The combination of sandy beaches, offshore reefs and small islands makes for breathtaking scenery above and below the waterline at Innes National Park. The Investigator Heritage Trail, off the coast of the park, has 26 shipwrecks dating from 1849 to 1982 that attract divers from all over the world. Sea life is also easily explored by reef diving and snorkelling around the jetties.
For those suitably qualified, the freshwater sinkholes of Piccaninnie Ponds Conservation Park are popular with divers. The water clarity is amazing, with visibility that can exceed 40 metres, making this one of the most visually spectacular underwater sites in South Australia. This is also a great snorkelling destination.

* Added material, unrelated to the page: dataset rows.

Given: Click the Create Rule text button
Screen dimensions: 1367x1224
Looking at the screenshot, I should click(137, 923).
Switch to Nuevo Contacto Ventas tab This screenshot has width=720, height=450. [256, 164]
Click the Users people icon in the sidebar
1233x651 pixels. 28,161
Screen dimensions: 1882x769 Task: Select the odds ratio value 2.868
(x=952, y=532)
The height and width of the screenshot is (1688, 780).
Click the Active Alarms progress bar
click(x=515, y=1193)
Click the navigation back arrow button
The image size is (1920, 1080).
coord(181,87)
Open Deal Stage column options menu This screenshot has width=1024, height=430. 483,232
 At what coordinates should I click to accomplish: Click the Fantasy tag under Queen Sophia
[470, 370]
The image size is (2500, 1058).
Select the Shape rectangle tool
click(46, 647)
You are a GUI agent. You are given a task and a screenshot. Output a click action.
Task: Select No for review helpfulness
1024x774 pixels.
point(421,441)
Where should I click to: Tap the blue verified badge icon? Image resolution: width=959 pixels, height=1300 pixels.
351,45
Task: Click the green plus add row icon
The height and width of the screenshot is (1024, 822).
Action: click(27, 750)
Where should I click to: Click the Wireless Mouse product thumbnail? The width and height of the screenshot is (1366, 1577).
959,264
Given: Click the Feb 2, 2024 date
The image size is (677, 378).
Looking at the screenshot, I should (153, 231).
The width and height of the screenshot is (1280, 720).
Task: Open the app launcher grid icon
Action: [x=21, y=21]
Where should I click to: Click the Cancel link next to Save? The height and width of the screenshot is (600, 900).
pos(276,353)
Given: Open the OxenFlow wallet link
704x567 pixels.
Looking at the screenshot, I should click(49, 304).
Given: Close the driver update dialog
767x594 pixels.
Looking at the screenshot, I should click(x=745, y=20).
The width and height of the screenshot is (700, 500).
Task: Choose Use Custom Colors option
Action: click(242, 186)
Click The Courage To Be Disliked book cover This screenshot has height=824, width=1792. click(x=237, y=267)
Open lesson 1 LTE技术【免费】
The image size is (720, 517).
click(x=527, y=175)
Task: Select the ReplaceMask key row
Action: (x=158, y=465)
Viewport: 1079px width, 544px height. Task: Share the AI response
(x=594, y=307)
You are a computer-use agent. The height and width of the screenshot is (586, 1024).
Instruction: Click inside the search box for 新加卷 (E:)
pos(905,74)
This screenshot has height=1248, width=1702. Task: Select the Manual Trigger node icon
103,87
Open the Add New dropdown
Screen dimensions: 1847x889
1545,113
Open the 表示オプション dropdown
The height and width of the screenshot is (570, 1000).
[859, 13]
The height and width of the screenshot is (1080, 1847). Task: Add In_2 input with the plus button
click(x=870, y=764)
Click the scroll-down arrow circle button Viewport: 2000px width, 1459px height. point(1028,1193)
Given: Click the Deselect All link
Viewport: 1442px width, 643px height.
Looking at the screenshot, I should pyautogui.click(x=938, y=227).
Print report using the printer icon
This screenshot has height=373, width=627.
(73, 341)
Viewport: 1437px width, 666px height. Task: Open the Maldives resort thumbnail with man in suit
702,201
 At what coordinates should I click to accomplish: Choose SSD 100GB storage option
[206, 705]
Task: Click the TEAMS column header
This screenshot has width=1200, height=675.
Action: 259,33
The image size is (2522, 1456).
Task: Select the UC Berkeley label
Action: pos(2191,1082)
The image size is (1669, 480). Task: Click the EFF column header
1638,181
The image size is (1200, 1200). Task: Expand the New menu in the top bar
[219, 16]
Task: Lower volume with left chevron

Another favourite freshwater diving and snorkelling site is Ewens Ponds Conservation Park. The remarkably clear waters make it easy for divers to spot pygmy perch, crayfish and galaxids.
With countless shipwrecks off the coast of South Australia, the state offers a wide range of fascinating diving trails. They can be found in many areas of the state - from near-city locations such as Port Adelaide to far-flung regional spots on the Yorke Peninsula and Kangaroo Island. The Adelaide Underwater Heritage Trail includes four shipwrecks off Gulf St Vincent.
Before diving or snorkelling these sites, you should check which qualifications and permits are required.